# YOUR INSTRUCTIONS:
Swap "navigation menu" for "top menu" in the records starting at the first line and ending at the line containing "[x=469, y=46]", with everything else left unchanged.

[Rows of pointing data]
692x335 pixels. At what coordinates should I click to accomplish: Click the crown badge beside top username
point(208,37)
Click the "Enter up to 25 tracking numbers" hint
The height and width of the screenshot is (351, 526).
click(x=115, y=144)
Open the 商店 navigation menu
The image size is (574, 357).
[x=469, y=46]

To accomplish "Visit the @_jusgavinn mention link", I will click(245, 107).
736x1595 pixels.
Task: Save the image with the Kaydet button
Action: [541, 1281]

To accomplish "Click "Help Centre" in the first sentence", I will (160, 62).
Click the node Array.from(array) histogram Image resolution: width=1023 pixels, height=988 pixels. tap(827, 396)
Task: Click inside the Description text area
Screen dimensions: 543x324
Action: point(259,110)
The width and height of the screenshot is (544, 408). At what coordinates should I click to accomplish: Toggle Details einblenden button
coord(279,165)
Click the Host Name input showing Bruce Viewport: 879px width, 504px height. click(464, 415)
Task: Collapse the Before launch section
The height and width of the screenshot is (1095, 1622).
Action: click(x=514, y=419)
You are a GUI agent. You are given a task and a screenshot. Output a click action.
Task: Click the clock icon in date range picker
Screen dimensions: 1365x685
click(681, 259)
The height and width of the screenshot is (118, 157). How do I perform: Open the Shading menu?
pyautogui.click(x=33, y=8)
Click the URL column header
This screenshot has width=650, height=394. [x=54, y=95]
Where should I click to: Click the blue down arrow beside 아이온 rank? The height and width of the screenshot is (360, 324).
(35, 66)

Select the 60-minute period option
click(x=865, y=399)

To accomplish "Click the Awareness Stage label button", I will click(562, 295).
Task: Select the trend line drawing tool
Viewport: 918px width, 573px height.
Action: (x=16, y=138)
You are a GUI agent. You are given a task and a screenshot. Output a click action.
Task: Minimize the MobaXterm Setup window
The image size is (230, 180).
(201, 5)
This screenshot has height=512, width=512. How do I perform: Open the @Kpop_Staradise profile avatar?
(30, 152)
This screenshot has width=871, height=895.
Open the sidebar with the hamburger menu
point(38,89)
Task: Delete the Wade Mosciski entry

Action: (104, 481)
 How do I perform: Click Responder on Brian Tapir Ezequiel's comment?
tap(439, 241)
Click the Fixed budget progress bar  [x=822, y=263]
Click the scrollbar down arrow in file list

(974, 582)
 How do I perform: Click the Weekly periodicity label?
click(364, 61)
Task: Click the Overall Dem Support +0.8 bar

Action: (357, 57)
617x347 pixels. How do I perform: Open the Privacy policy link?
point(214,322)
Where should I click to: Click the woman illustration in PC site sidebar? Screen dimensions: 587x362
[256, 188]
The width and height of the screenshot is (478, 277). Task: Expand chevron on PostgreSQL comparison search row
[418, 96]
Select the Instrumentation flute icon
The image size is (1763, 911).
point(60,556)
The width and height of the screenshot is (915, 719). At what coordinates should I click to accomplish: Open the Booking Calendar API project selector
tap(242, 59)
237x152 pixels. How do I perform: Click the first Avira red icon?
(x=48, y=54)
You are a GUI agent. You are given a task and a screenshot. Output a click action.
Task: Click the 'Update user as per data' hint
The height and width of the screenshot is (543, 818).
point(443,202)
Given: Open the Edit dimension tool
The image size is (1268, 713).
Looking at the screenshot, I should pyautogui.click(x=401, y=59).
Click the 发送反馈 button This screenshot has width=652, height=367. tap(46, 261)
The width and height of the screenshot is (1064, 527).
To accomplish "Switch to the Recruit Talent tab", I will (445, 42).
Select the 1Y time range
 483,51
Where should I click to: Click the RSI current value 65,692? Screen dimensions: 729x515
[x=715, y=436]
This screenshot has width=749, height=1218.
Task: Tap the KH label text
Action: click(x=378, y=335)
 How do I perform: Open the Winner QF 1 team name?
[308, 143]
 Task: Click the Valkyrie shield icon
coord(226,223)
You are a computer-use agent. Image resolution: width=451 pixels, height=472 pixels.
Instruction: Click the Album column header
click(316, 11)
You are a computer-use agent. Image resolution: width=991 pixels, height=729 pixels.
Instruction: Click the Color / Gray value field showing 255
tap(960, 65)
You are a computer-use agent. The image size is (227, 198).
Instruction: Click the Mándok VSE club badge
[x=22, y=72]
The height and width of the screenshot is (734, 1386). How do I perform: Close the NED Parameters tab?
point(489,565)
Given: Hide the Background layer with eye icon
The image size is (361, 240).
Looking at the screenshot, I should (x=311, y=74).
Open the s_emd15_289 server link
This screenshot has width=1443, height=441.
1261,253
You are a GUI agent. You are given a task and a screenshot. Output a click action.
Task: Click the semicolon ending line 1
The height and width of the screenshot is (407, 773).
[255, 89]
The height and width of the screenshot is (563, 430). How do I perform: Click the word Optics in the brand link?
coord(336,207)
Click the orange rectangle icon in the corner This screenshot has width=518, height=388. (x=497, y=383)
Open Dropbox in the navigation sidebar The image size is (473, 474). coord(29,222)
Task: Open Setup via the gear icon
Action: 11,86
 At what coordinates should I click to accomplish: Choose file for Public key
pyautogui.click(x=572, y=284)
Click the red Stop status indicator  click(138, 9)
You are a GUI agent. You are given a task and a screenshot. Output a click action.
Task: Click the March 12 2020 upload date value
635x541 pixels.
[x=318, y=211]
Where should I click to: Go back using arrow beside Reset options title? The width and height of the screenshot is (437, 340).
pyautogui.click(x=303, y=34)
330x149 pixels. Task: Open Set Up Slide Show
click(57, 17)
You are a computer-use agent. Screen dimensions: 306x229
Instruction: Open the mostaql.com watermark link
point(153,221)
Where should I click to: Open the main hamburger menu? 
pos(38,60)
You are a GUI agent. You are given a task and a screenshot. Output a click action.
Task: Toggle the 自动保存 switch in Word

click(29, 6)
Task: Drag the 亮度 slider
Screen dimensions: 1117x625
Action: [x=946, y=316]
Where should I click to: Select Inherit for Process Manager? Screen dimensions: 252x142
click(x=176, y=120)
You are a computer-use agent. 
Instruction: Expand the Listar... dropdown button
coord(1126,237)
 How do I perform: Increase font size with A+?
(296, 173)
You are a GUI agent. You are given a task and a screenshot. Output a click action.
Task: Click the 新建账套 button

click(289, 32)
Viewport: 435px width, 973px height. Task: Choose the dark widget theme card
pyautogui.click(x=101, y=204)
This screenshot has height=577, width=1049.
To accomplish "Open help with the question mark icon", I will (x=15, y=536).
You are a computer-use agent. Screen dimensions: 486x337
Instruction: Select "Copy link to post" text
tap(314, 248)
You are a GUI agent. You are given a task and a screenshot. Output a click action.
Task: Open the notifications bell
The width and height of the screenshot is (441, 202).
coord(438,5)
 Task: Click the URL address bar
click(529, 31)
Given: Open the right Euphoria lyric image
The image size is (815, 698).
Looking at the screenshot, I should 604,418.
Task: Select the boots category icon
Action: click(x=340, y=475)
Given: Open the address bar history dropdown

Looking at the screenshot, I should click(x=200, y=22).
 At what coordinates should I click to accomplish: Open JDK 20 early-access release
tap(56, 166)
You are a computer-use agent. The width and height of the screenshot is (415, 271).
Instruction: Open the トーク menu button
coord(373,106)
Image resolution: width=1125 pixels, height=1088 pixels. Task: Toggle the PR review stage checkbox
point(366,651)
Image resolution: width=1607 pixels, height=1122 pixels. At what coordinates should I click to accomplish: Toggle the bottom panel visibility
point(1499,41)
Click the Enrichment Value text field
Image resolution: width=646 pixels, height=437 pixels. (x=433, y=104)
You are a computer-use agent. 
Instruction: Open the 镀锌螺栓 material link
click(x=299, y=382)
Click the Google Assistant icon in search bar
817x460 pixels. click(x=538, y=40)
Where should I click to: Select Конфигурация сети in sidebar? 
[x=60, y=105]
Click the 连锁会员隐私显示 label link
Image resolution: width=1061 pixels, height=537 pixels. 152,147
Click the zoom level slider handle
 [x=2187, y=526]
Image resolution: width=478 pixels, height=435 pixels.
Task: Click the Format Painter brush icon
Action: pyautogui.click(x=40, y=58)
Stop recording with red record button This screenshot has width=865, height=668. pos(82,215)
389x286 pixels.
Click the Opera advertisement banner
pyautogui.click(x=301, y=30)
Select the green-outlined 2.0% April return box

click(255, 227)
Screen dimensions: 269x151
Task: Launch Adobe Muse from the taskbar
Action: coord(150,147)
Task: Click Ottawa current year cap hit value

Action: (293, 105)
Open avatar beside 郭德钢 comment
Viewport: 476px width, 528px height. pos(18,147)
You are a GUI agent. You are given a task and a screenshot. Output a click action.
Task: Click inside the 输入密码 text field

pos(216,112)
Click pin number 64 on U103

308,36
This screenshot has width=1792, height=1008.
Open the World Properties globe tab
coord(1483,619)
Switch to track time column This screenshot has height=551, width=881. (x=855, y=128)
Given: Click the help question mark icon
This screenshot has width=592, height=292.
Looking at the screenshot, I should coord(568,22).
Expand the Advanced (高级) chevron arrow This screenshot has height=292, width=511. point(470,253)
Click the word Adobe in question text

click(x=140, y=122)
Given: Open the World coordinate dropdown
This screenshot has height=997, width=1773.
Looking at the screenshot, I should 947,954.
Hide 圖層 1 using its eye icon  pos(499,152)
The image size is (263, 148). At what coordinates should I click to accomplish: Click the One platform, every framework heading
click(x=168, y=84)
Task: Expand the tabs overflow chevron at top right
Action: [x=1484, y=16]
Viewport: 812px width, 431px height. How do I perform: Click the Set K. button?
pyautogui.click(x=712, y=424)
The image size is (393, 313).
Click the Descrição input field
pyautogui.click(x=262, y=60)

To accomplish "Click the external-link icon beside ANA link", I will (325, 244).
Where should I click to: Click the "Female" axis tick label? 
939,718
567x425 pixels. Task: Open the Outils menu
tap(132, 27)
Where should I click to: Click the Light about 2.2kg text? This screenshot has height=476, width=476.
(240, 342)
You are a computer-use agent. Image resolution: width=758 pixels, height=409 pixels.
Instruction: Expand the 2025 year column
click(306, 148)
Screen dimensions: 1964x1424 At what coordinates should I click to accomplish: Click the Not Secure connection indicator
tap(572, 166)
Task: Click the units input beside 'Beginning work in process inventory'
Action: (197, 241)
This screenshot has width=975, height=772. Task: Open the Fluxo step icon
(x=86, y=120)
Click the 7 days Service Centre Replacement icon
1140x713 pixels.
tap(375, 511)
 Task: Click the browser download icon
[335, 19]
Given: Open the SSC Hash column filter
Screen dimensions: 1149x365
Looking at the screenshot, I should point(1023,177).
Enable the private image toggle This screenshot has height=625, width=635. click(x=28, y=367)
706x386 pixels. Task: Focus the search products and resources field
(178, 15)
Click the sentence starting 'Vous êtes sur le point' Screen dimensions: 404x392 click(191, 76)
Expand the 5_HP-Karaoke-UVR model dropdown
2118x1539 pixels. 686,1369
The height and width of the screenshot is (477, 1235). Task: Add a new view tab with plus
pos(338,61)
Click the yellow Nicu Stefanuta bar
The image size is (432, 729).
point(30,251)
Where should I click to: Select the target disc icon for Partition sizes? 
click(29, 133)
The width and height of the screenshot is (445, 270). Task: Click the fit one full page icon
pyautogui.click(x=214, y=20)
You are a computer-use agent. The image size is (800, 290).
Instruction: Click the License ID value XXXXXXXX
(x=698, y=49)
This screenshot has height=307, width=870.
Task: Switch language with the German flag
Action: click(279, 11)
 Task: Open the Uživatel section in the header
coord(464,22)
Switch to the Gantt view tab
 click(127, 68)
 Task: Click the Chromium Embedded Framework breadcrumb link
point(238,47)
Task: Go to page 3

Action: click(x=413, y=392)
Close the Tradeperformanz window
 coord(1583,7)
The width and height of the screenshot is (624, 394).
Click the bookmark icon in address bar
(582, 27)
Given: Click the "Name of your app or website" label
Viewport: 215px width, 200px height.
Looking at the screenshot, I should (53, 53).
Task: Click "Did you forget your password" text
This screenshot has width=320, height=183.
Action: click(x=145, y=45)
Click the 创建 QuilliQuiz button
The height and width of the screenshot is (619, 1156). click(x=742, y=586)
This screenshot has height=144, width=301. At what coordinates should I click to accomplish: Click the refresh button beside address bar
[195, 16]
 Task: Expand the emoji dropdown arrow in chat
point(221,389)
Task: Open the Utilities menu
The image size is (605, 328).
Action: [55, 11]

# ANSWER BELOW:
692x335 pixels. At what coordinates should I click to accomplish: Click the crown badge beside top username
point(208,37)
Click the "Enter up to 25 tracking numbers" hint
The height and width of the screenshot is (351, 526).
click(x=115, y=144)
Open the 商店 top menu
The image size is (574, 357).
[x=469, y=46]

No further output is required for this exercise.